-------- Data for processing --------
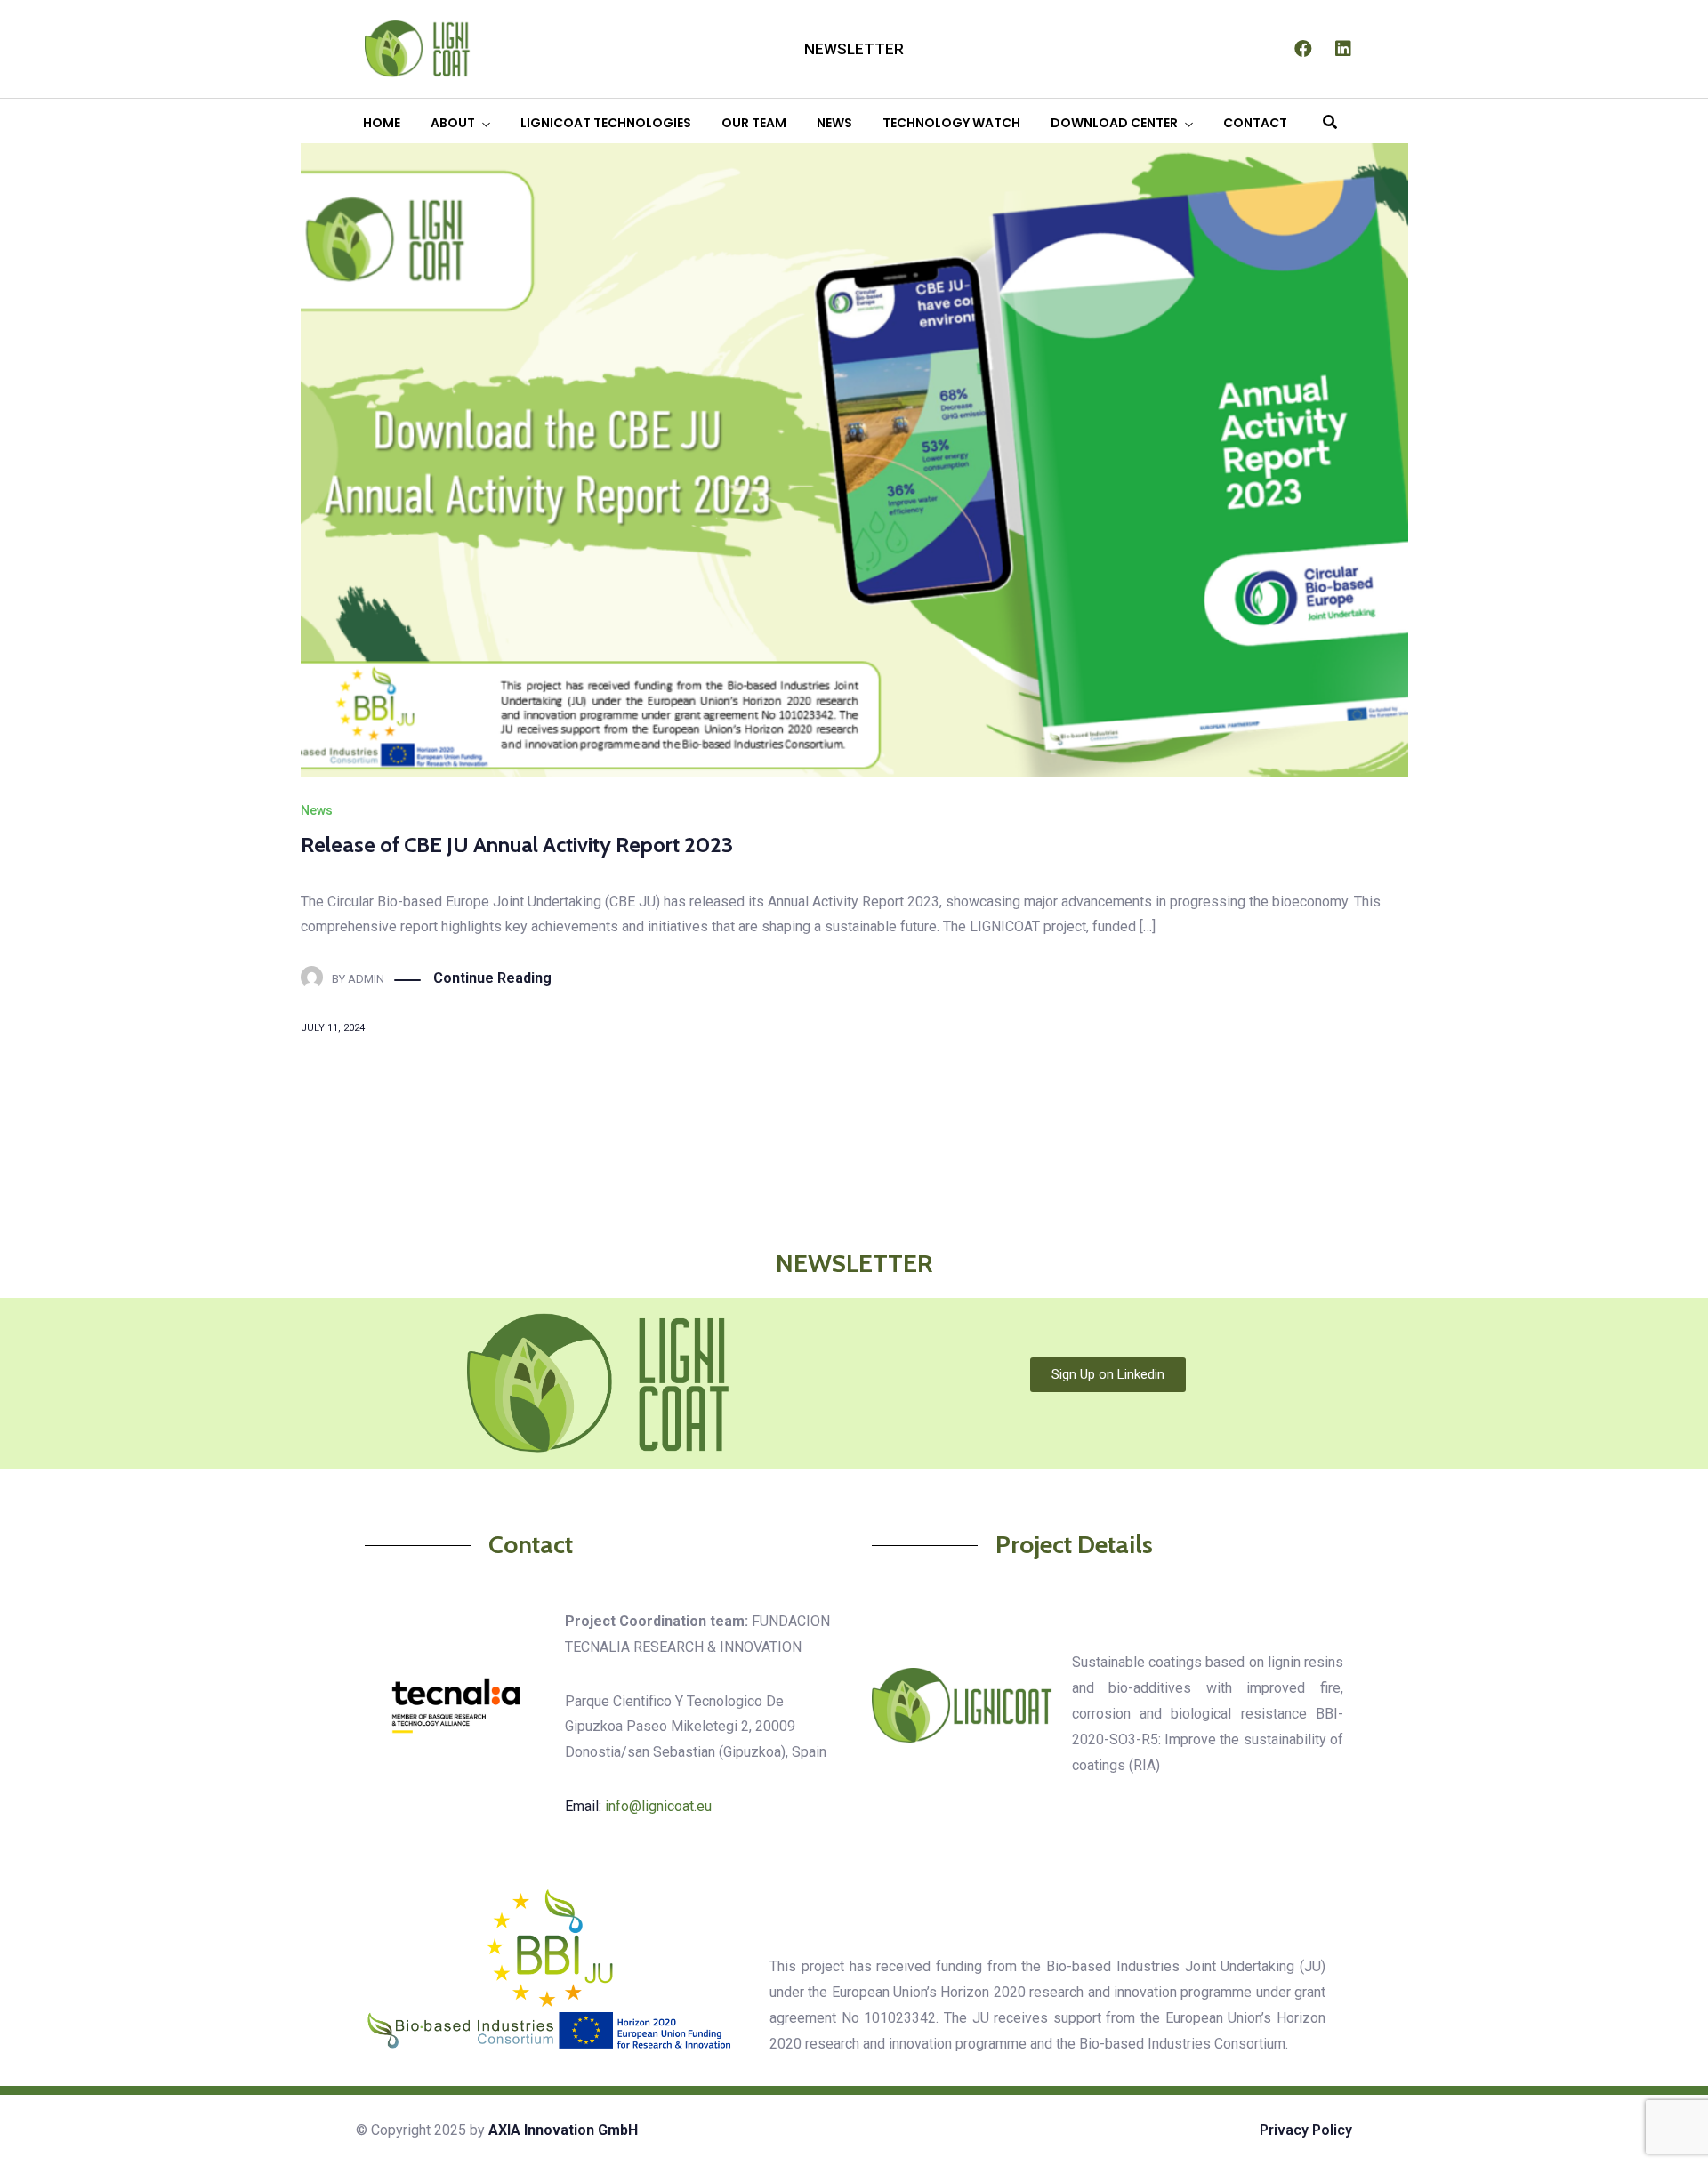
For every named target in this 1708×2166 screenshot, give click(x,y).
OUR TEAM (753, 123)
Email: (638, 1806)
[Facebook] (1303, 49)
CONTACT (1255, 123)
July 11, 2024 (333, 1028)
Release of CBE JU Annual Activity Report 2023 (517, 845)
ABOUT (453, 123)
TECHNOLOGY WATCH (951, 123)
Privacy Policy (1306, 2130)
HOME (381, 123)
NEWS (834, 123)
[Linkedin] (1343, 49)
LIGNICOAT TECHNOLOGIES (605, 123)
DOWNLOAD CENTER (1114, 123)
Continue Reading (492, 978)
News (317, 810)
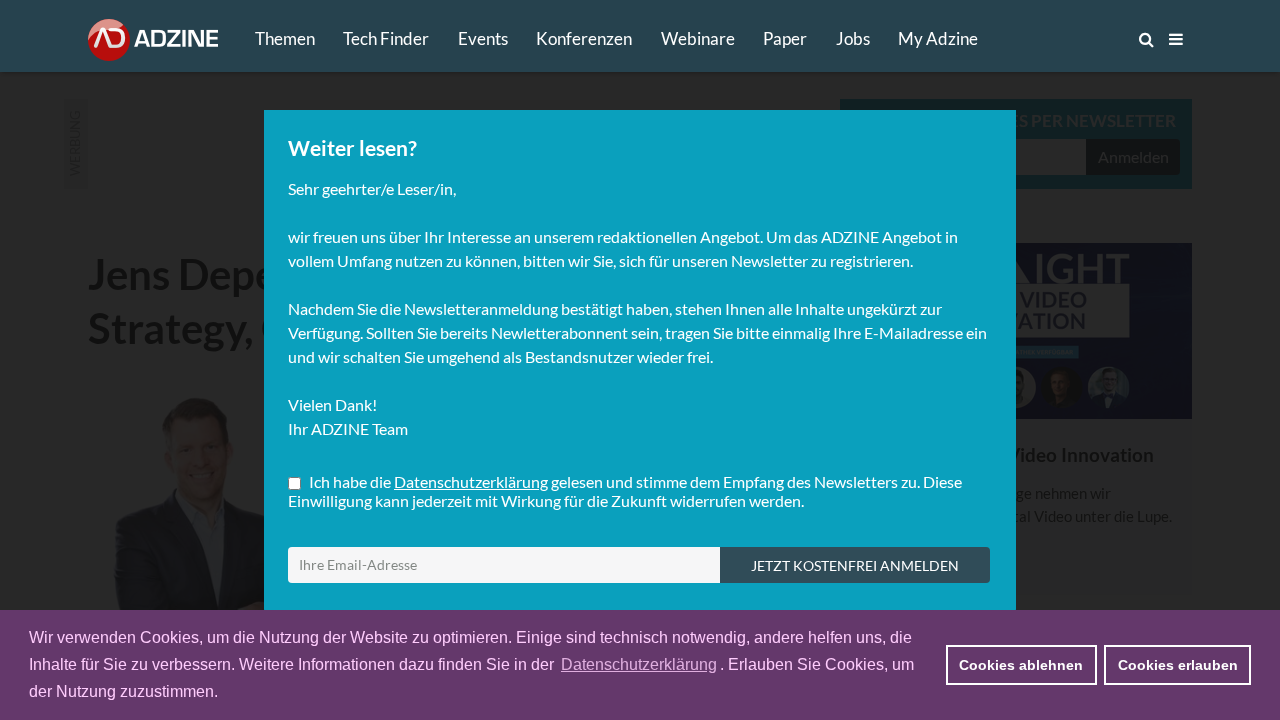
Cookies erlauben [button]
--------
» **Exercise directions**:
From the line containing "[Linkedin] (1343, 49)" to the final line above, both included, transcribe every line exactly and leave all pictures out.

» **Response to this exercise**:
[Linkedin] (1343, 49)
LIGNICOAT TECHNOLOGIES (605, 123)
DOWNLOAD CENTER (1114, 123)
Continue Reading (492, 978)
News (317, 810)
Cookies erlauben [button]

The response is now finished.